Soudain, George se sent mal à l’aise. Là-bas, à une table, un homme le regarde fixement. George demande à un serveur de le faire quitter le restaurant…
On a découvert, à l’international, le cinéma de Tarik Saleh avec son second long-métrage, Le Caire confidentiel (2017) qui, dans la tradition du film noir, racontait, avec en toile de fond la fin du régime Moubarak, l’enquête menée par l’inspecteur Noureddine Mostafa sur le meurtre, dans une suite d’un grand hôtel, d’une célèbre chanteuse… Le flic soupçonne un puissant député et entrepreneur d’être lié au meurtre. Le dossier est vite classé. Trois jours avant le début du tournage en Egypte, la sécurité d’État expulsa l’équipe et interdit à son auteur de pénétrer sur le territoire égyptien. Le tournage de Le Caire confidentiel sera organisé en catastrophe à Casablanca au Maroc.
Après avoir tourné un thriller d’action (The Contractor, 2021) aux Etats-Unis, le cinéaste de 53 ans, né à Stockholm d’un père égyptien et d’une mère suédoise, sera de retour, en 2022, avec La conspiration du Caire, présenté en compétition officielle au Festival de Cannes où il obtiendra le prix du scénario. Cette fois, il donne un thriller sur les rivalités entre les élites religieuses et le pouvoir politique, à travers une intrigue qui a pour cadre la très influente université cairote Al-Azhar.
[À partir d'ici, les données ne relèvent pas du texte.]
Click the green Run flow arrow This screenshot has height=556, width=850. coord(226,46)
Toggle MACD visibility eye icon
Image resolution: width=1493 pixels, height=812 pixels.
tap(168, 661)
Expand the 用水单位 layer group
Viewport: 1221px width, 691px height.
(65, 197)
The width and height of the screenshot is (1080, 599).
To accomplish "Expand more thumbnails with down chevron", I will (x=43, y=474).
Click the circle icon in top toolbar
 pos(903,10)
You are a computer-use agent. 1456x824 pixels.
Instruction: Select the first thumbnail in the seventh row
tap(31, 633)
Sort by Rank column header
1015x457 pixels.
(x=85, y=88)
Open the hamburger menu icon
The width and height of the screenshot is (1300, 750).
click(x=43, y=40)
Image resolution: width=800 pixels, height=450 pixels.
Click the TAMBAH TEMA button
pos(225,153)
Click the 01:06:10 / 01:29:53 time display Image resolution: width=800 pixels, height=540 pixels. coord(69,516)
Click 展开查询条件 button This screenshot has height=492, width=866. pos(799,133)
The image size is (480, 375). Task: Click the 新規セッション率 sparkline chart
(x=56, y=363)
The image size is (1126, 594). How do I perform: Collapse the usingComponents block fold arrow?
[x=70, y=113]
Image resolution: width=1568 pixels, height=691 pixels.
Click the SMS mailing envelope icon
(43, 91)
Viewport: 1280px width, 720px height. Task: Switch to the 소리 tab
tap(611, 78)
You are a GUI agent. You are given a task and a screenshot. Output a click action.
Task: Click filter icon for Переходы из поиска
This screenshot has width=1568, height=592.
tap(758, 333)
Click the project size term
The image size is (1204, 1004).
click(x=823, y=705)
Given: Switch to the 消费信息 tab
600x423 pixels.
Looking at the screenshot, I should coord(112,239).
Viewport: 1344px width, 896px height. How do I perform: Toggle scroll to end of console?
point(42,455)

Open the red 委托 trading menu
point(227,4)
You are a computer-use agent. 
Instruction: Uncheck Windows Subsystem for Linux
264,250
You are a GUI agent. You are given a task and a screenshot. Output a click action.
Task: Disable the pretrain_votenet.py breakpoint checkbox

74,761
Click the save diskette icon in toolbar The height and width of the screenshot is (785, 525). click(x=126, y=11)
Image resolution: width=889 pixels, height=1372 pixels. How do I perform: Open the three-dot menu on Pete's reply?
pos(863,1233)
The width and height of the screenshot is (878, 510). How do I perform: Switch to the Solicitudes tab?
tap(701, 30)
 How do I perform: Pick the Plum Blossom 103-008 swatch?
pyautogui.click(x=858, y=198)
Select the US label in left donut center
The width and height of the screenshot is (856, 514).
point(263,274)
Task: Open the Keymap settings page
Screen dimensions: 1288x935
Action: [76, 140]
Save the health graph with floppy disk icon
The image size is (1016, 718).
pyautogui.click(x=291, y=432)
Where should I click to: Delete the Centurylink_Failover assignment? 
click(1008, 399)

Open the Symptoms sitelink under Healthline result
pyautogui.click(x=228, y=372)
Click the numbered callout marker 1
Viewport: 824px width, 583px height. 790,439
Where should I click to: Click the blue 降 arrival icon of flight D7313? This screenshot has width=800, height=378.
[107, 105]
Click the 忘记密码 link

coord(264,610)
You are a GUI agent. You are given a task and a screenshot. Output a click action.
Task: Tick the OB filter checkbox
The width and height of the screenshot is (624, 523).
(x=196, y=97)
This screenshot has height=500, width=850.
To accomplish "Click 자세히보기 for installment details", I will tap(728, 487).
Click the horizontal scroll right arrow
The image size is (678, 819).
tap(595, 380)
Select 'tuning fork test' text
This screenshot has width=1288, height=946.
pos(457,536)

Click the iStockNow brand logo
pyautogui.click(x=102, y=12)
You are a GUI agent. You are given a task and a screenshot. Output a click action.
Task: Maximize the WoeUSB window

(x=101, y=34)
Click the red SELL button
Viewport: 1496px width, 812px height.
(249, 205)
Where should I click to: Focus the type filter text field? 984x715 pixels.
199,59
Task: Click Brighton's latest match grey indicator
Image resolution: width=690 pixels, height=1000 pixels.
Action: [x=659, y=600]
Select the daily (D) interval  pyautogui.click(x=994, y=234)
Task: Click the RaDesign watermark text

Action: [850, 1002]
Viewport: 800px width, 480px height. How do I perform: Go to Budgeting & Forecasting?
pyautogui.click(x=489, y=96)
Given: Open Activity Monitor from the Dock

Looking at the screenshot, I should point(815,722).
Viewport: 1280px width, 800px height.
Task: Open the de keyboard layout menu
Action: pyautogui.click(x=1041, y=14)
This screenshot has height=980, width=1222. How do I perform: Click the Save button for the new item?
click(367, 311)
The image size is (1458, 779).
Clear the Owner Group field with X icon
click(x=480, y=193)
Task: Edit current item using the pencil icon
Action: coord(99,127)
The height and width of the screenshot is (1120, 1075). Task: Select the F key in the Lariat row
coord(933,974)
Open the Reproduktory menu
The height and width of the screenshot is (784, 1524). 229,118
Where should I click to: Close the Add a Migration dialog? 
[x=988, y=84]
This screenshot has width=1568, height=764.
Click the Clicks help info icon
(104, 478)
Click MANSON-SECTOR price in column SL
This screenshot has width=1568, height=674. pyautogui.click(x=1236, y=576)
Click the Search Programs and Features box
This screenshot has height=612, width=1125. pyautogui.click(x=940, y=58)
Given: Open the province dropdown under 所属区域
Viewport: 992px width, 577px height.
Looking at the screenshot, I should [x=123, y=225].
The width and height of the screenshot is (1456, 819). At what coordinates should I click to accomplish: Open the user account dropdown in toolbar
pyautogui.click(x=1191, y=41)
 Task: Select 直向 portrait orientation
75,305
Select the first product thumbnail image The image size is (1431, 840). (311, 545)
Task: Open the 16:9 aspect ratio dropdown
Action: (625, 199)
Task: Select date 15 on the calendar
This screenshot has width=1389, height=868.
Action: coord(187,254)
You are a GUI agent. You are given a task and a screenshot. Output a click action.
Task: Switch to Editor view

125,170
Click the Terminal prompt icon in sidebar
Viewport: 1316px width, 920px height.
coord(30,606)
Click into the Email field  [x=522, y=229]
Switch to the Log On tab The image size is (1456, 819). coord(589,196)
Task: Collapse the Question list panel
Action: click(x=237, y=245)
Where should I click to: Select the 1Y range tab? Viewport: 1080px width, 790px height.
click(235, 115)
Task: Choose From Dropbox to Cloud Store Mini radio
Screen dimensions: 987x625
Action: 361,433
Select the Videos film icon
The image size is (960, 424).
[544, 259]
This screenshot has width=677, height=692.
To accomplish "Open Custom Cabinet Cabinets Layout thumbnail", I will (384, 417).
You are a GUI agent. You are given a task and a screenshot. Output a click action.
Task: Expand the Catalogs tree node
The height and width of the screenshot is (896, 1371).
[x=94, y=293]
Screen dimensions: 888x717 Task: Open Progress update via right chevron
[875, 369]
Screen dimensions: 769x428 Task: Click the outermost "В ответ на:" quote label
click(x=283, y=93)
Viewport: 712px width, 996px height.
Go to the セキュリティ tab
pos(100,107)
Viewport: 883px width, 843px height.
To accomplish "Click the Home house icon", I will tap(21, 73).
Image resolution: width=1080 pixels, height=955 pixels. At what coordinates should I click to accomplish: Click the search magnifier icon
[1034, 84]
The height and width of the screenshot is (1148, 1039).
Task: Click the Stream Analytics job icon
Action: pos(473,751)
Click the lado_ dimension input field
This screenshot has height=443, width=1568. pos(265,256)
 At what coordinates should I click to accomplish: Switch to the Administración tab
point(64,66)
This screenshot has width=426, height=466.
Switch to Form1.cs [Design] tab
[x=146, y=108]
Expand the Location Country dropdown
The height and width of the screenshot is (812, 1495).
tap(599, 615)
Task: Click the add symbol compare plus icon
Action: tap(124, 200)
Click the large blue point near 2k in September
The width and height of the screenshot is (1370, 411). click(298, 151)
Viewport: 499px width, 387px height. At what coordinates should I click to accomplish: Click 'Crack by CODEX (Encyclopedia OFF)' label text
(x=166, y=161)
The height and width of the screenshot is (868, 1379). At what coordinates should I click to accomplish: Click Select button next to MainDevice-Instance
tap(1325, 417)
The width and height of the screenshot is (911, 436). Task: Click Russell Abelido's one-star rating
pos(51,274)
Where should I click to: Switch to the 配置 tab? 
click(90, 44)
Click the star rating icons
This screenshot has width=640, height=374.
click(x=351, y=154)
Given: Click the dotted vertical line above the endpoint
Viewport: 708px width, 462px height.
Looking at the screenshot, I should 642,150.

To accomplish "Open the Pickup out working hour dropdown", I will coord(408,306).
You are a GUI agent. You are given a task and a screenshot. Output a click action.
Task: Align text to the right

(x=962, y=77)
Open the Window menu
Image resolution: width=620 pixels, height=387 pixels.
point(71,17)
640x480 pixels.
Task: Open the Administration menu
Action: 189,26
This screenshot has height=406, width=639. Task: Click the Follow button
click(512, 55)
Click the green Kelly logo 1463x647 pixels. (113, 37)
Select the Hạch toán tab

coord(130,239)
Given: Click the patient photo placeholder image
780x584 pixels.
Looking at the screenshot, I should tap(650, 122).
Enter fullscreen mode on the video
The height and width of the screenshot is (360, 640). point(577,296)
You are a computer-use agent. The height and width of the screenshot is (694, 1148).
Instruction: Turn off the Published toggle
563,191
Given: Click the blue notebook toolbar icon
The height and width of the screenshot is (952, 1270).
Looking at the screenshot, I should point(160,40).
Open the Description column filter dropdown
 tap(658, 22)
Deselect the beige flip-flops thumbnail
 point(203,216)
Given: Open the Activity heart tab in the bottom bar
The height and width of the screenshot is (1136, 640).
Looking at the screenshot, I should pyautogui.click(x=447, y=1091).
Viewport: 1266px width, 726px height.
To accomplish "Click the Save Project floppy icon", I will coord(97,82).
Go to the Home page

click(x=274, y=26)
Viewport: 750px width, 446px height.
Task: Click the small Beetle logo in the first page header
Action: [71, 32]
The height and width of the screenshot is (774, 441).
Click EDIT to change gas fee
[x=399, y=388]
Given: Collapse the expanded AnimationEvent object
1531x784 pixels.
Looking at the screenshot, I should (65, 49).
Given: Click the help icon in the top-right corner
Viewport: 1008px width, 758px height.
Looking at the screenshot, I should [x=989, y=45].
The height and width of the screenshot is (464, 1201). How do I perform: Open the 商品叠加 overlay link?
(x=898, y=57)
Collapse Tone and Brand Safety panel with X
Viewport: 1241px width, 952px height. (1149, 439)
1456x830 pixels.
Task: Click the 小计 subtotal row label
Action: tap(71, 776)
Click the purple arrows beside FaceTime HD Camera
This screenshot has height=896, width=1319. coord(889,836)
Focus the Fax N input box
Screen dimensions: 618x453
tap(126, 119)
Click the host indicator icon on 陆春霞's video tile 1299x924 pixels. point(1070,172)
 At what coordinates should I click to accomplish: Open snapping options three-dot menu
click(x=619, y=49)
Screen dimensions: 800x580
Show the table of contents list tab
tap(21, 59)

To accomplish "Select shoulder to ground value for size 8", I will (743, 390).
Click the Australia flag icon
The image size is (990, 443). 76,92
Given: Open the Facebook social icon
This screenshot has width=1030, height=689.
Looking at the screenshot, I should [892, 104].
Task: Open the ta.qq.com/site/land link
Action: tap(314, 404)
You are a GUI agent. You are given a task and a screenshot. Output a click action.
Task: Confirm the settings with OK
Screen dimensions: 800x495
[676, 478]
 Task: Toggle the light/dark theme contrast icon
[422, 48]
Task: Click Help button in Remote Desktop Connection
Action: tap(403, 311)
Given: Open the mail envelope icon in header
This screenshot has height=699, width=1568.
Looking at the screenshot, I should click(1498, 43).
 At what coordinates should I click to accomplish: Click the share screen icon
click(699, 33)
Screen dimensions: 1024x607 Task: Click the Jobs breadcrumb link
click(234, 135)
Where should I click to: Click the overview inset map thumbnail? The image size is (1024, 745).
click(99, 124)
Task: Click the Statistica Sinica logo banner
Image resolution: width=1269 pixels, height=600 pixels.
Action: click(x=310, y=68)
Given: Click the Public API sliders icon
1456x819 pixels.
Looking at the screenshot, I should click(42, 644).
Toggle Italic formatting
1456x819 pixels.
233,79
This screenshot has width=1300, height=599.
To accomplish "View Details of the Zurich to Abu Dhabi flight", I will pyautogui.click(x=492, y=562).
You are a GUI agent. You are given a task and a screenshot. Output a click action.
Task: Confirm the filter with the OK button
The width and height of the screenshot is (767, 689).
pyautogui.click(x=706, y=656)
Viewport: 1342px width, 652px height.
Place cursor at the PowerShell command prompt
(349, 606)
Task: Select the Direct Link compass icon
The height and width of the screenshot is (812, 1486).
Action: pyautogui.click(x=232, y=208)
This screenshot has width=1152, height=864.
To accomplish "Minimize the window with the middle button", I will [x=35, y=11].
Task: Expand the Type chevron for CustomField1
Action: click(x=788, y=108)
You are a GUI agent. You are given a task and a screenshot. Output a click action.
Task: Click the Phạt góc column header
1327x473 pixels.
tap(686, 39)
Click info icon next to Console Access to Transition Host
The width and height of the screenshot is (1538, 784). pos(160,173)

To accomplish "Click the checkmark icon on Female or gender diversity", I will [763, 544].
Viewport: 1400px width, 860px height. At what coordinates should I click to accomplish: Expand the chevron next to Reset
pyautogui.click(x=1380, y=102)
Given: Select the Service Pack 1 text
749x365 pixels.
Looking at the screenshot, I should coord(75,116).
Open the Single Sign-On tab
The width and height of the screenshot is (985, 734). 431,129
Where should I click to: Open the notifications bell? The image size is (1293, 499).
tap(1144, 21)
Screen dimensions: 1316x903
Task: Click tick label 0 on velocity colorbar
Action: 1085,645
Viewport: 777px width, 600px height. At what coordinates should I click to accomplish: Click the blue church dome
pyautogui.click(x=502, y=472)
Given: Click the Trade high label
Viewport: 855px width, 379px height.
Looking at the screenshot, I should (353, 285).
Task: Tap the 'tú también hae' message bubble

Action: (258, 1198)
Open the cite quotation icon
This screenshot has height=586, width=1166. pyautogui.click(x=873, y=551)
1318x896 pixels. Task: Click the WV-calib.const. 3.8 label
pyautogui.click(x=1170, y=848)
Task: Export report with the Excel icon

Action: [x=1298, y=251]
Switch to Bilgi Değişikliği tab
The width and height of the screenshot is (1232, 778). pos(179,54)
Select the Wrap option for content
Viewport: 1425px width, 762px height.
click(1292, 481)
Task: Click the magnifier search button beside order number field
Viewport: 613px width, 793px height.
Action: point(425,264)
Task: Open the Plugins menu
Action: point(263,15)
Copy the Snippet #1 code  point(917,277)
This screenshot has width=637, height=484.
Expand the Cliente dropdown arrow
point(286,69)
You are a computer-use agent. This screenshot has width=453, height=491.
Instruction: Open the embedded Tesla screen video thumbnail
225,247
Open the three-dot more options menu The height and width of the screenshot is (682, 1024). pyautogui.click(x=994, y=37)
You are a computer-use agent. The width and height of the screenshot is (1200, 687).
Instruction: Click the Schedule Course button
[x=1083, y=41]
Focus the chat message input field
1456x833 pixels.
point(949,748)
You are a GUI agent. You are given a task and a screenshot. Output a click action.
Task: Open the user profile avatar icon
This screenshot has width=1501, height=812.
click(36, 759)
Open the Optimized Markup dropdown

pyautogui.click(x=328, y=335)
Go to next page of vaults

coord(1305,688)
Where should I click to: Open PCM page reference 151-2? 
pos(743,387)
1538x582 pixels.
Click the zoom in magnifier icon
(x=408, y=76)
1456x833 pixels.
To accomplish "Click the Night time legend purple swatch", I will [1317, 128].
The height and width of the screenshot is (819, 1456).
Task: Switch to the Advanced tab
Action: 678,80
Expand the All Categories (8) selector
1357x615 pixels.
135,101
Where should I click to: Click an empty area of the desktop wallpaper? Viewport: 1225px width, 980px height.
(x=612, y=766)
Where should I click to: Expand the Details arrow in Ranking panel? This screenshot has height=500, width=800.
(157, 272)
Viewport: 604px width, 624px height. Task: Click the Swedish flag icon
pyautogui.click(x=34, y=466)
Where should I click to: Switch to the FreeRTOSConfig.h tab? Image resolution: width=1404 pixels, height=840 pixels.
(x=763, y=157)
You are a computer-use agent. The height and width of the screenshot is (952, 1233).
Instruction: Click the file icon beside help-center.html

Voulu par Tarik Saleh comme une lettre d’amour à l’âge d’or du cinéma égyptien des années 1950-70, Les aigles de la République parle de mensonge et de vérité au travers du personnage de George Fahmy, un menteur patenté, dans son travail comme dans sa vie privée. Ce talent lui a permis de devenir riche et célèbre. C’est aussi ce qui pourrait entraîner sa perte.
Dans les réceptions mondaines qu’il fréquente, souvent pour briller au bras de Donya, sa jeune petite amie, Fahmy la joue profil bas quand on parle politique. Et il se tait quand on affirme que « L’ennemi est partout » et qui, lui, la vedette du film Le premier Egyptien dans l’espace, serait droitdel’hommiste. Star, George Fahmy peut toujours dire qu’il ne travaille pas pour le régime. La pression devient trop forte quand on lui demande d’interpréter le président al-Sissi au grand écran. De fait, George ne va pas avoir voix au chapitre. Bientôt, il se retrouve sous la coupe, discrète mais précise, du docteur Mansour, véritable éminence grise du président.
N’ayant pas d’autre choix même s’il remarque, qu’avec son 1,66m, al-Sissi est beaucoup plus petit que lui, George Fahmy va se glisser dans la peau et l’uniforme de l’homme qui entend conduire l’Egypte vers un avenir radieux. « Je suis très honoré de prendre part à cette aventure ». Le pharaon de l’écran connaît son métier (son interprétation est si convaincante que les autres comédiens tremblent comme s’ils étaient en face du vrai président) et l’équipe a tous les moyens nécessaires pour faire du bon boulot. Même si l’inflexible docteur Mansour, ici ou là, rectifie le tir.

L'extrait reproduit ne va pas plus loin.